Aunque eso no pasó por casualidad: ya antes del Concilio mucha gente "había perdido el sentido de la transmisión de la fe" por un sentido "erróneo" del "progreso humano" que "hacía difícil acoger el don de Dios": "Las verdades de la fe ya no se aceptaban con el corazón inocente de un niño".
"Junto al misterio desapareció el sentido de la fe y de lo sagrado", añade poco después: "La gente sufría cruelmente por una falta de formación y, en el mejor de los casos, había mantenido un formalismo desarraigado, ya fuera en las relaciones humanas o en la práctica litúrgica".
Pero el cardenal Burke no se queda en una descripción de errores pasados. El mensaje que quiere transmitir es, como titula su libro, Esperanza para el mundo. Porque la hay.

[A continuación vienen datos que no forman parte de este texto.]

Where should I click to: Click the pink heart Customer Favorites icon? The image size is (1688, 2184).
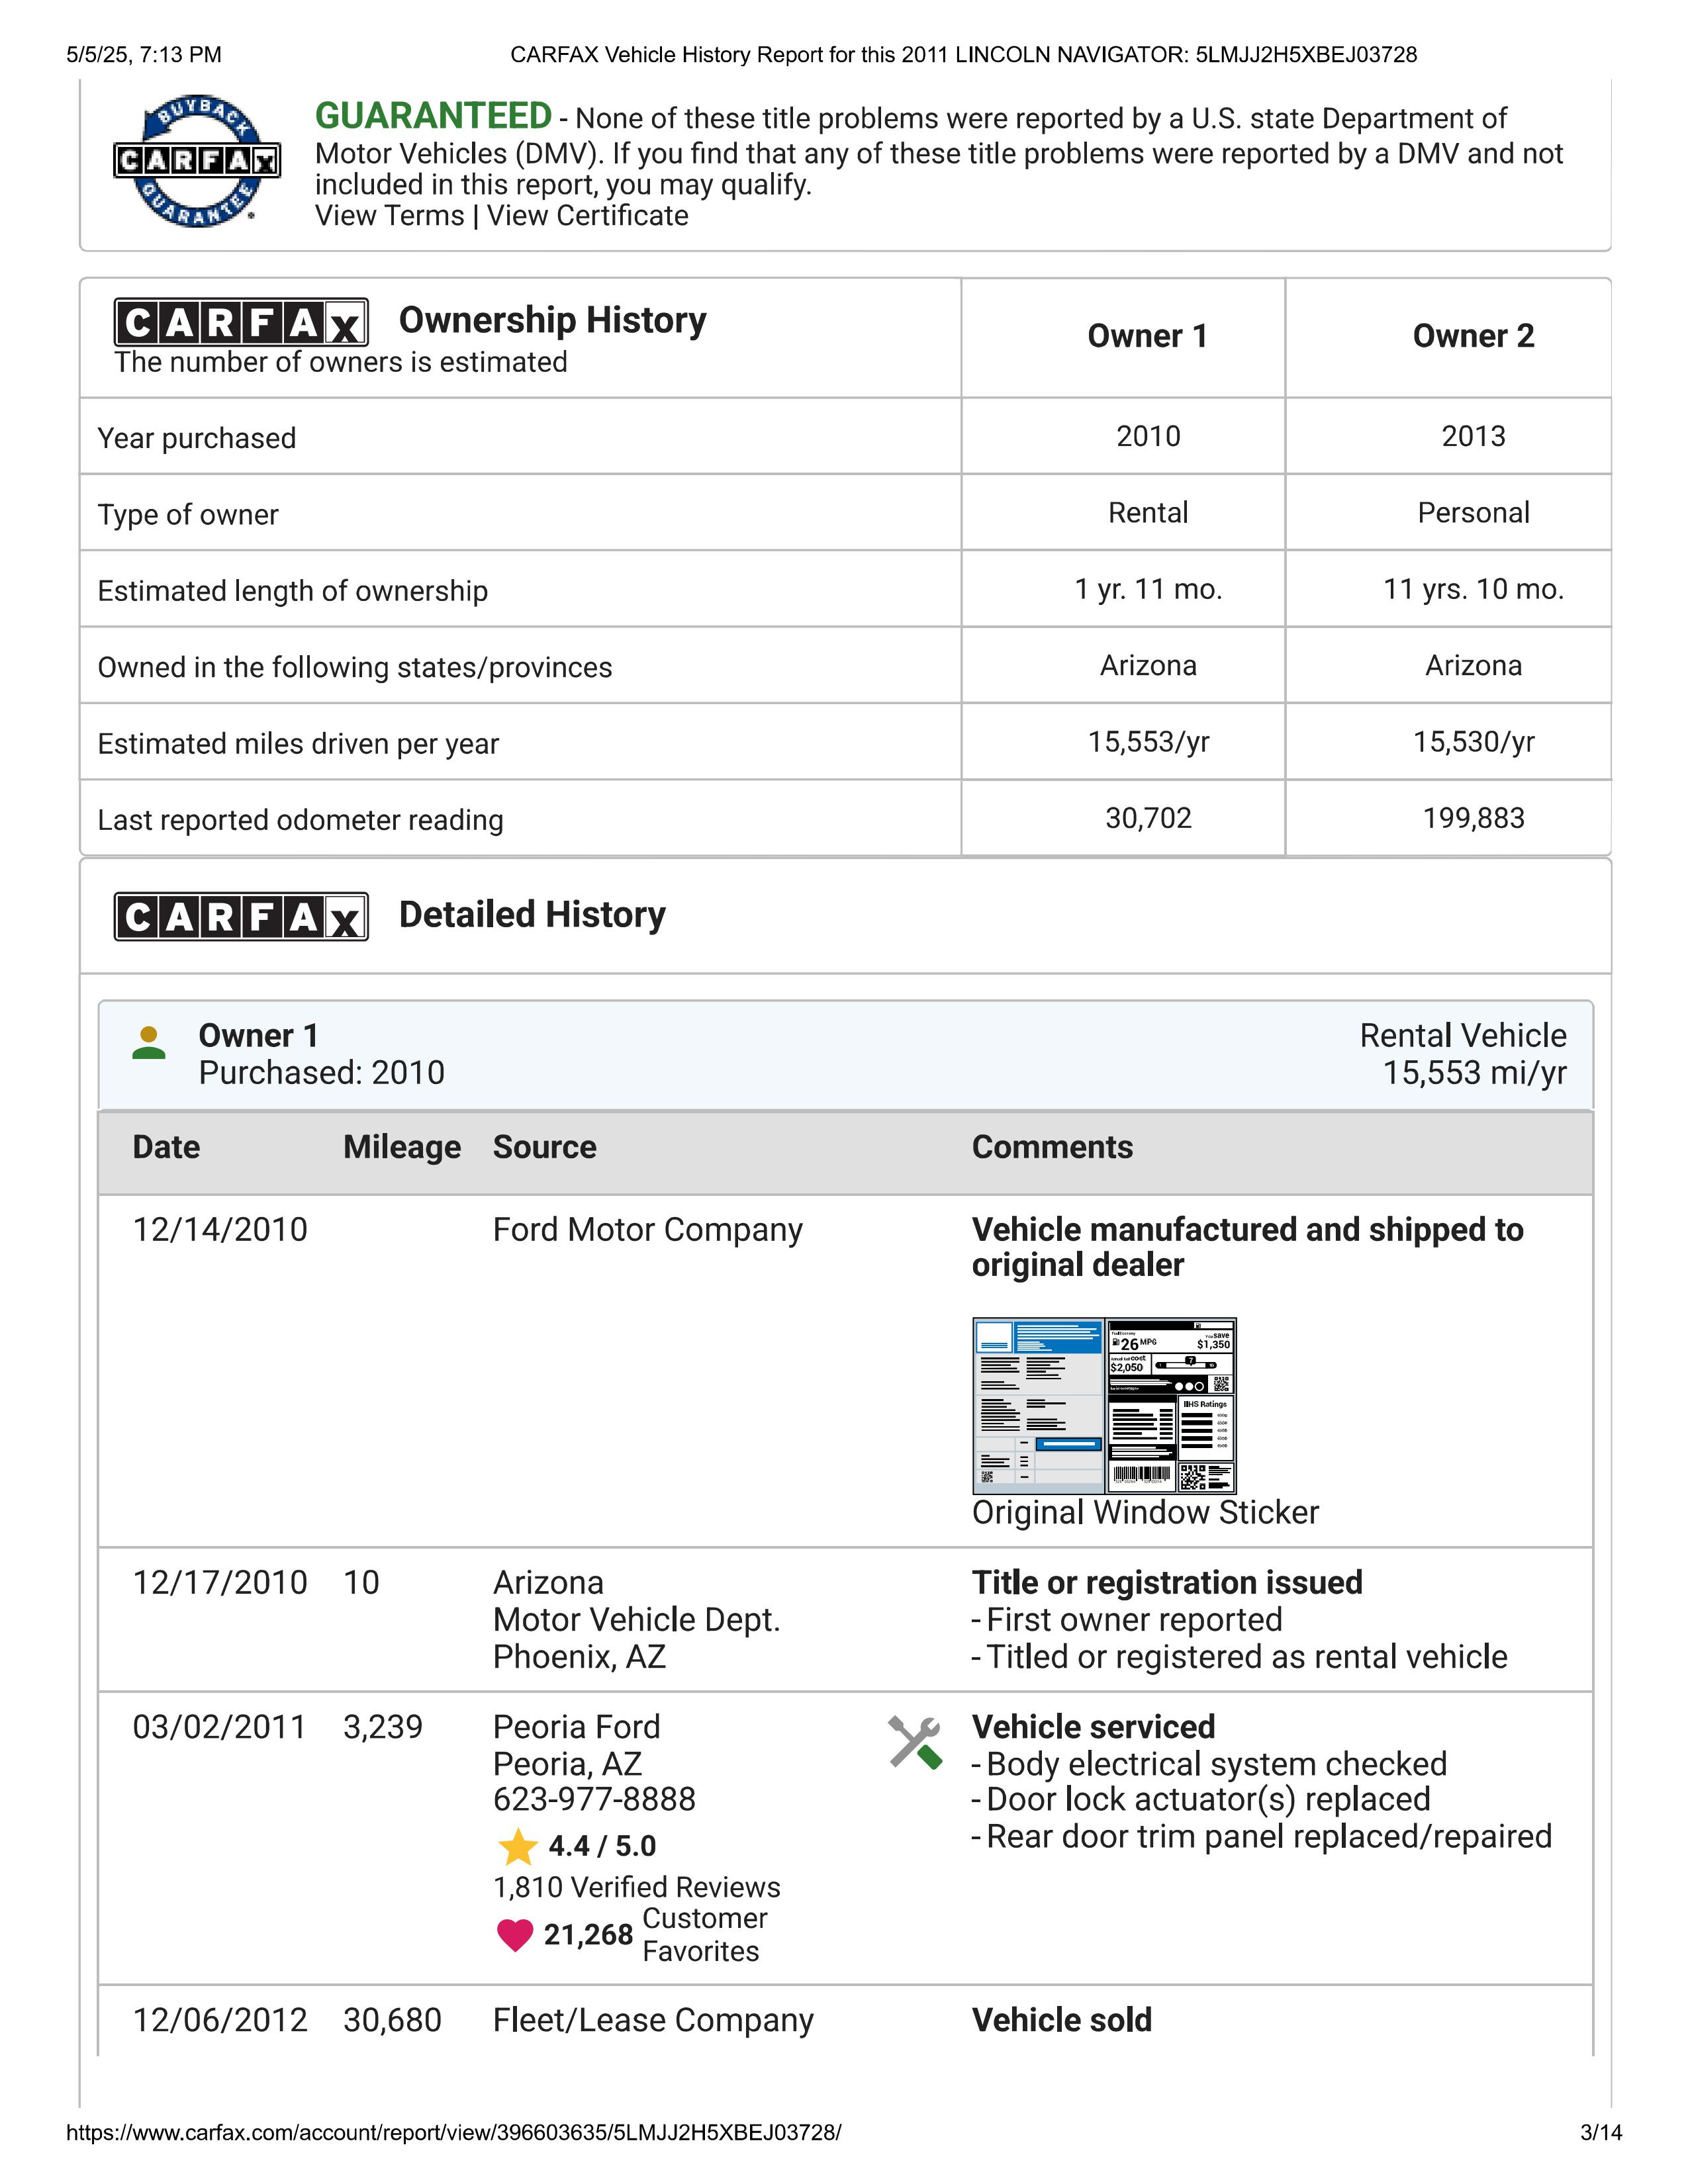pyautogui.click(x=515, y=1935)
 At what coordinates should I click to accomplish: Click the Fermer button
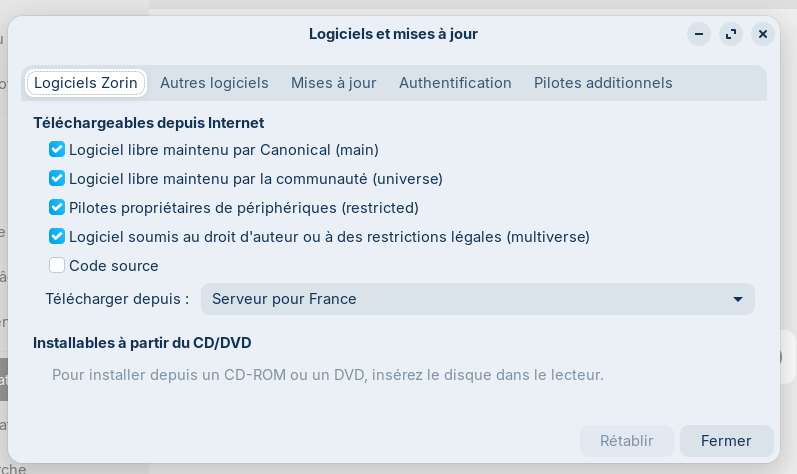point(726,440)
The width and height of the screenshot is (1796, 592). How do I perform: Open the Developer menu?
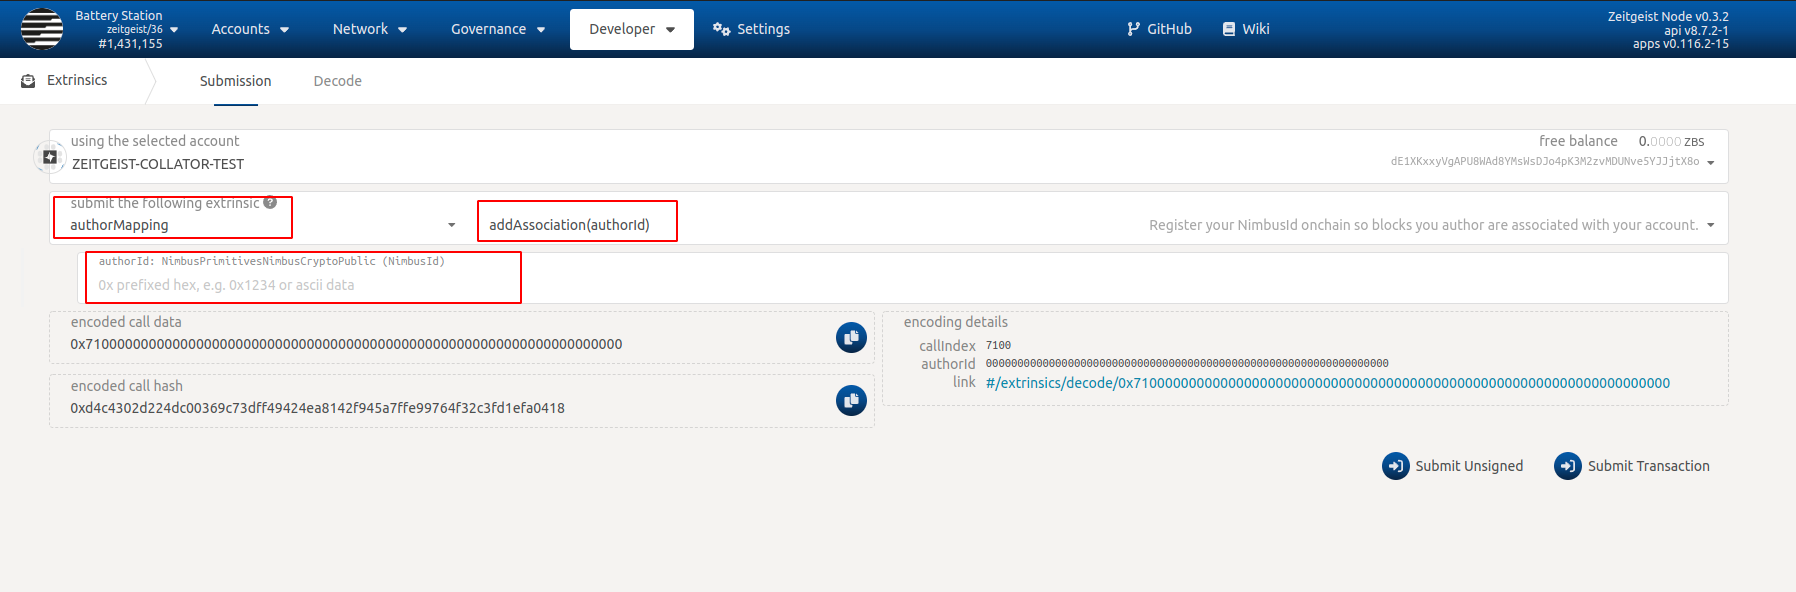pyautogui.click(x=631, y=29)
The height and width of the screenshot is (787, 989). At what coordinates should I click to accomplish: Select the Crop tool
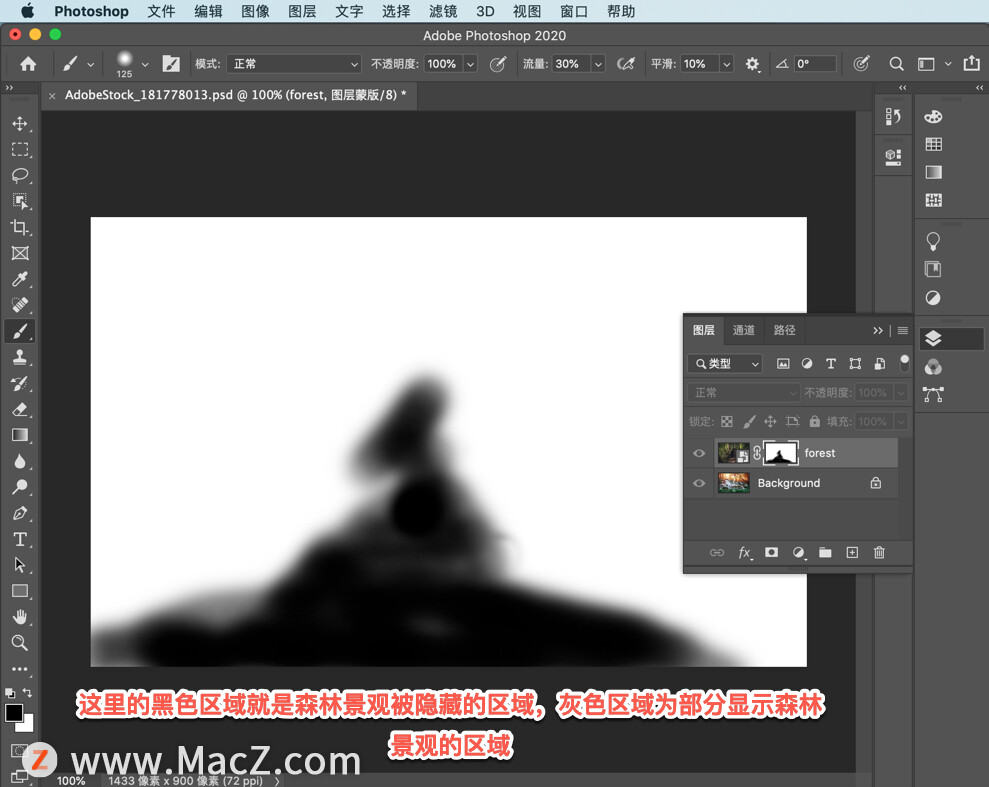pos(20,228)
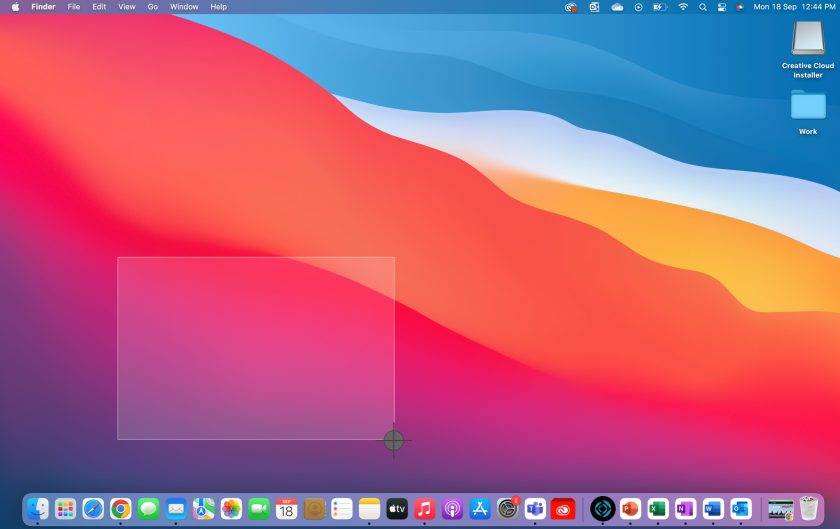Click the battery status icon
840x529 pixels.
click(660, 7)
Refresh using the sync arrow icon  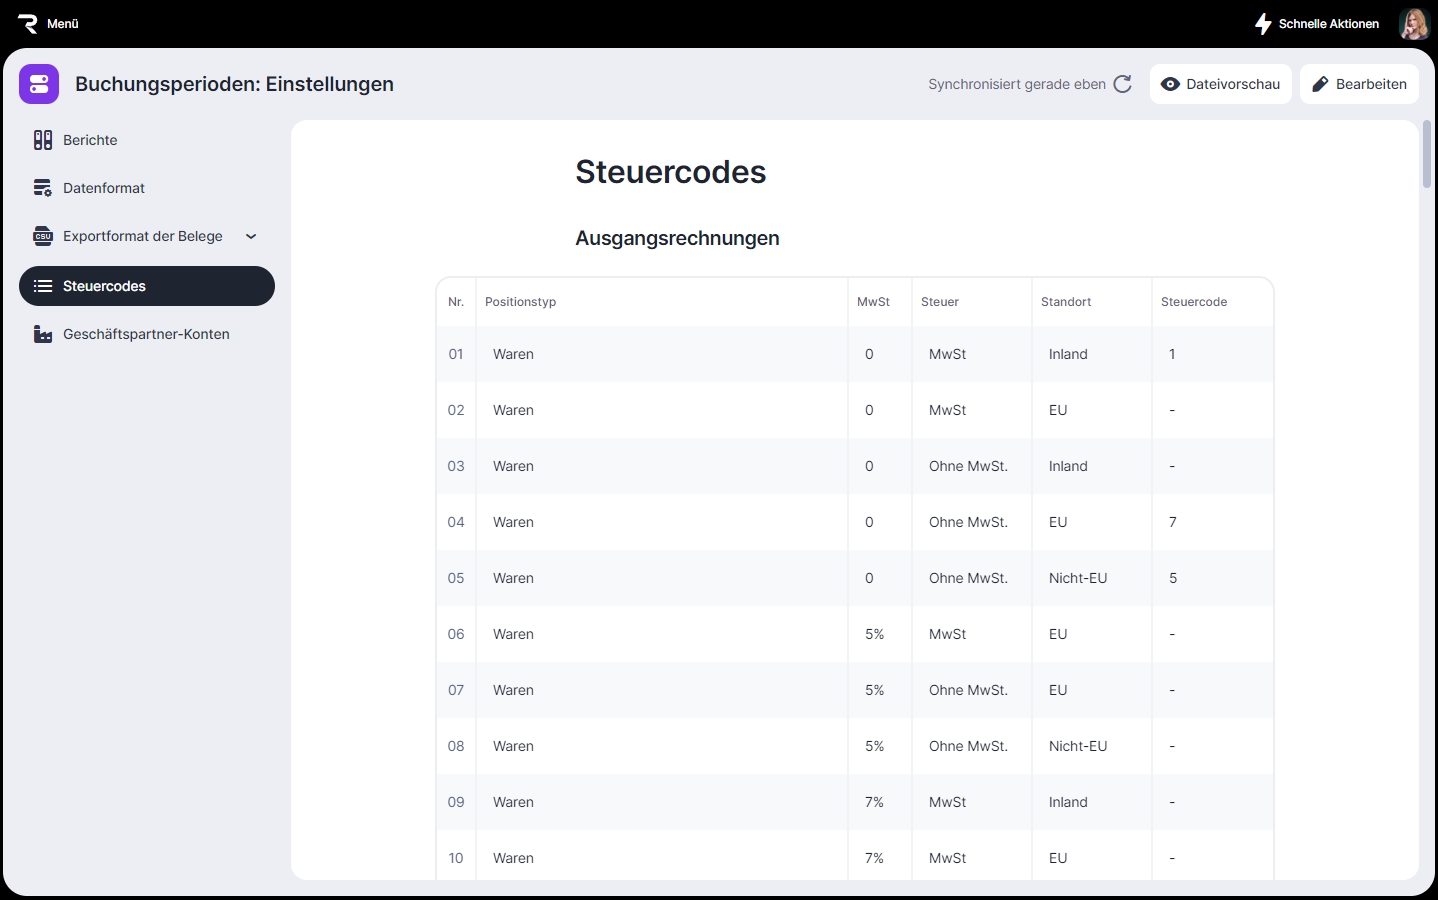1122,85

"En las relaciones que he tenido con sacerdotes jóvenes, como obispo y como cardenal que trabaja en Roma, he observado que no comprenden el tipo de revolución que hubo en la Iglesia que se identifica con el mayo del 68 y, dessde luego, ellos no forman parte de ella... Han sufrido la derrota moral de una sociedad totalmente secularizada" y quieren tomar parte en "la nueva evangelización a la que el Beato Pablo VI y San Juan Pablo II tan a menudo nos exhortaban".
Para ello, el cardenal propone, una "renovación espiritual" que parta de un fundamento consistente: "Debemos volver a nuestras raíces, a los fundamentos de nuestro ser y, por lo tanto, a la metafísica". La mente humana necesita "una filosofía realista que sirva como base para su comprensión de los misterios de la fe". "La Iglesia debe redescubrir su visión teocéntrica", que "puede sostenerse sólo con la sagrada liturgia celebrada con dignidad", esto es, con una perspectiva de adoración que es urgente recuperar para "que haya una gran devoción y un sentido de la trascendencia que indica que nos estamos dirigiendo al Señor y que el sacrificio en el Calvario se está renovando".
Ese regreso de Dios al centro de la liturgia es fundamental, porque "la Iglesia sigue enfrentándose al desastre causado por una errónea interpretación de la reforma litúrgica deseada por los padres del Concilio Vaticano II", que se tradujo en "una violenta reforma de los ritos litúrgicos, acompañada por el incentivo a experimentar con ellos".
"Es de la máxima importancia el modo en que adoremos al Señor", subraya Burke, "porque esto permitirá que Cristo sea cada vez más visible y tangible". Ha de quedar "claro", dice, "que la liturgia es la acción de Cristo: "Para los niños, ir a una misa en la que el sacerdote piense que él es el protagonista les destruiría su sentido de la liturgia".
El 9 de septiembre del año pasado, el cardenal Burke estuvo en el cementerio de los Mártires de Paracuellos del Jarama, en el Primer Encuentro Infovaticana, donde disertó sobre La esperanza de la familia en un mundo secularizado, conferencia que se publica como anexo en este nuevo libro.
A lo largo de Esperanza para el mundo, Alançon va proponiendo numerosos otros temas: el aborto, la vida familiar, las nulidades matrimoniales, el matrimonio homosexual, la homosexualidad misma, la ideología de género... Tiene claro que, ante todo ello, "abandonar la política de golpe sería una catástrofe. Debemos hacer todo lo posible para que los cristianos se impliquen en la política, para no dejar el sistema legislativo en manos de quienes quieren legislar contra la Ley natural".
Vivimos "en un mundo que ya no es cristiano. El mundo ha cambiado y debemos re-cristianizar la vida ordinaria de cada día", y es misión de los laicos "la transformación del mundo". Eso implica antes una transformación personal, espiritual, para lo cual propone un pequeño programa que descansa sobre un pilar diario: "Se tiene que encontrar tiempo para dedicarlo exclusivamente al Señor en oración", uno mismo y en familia.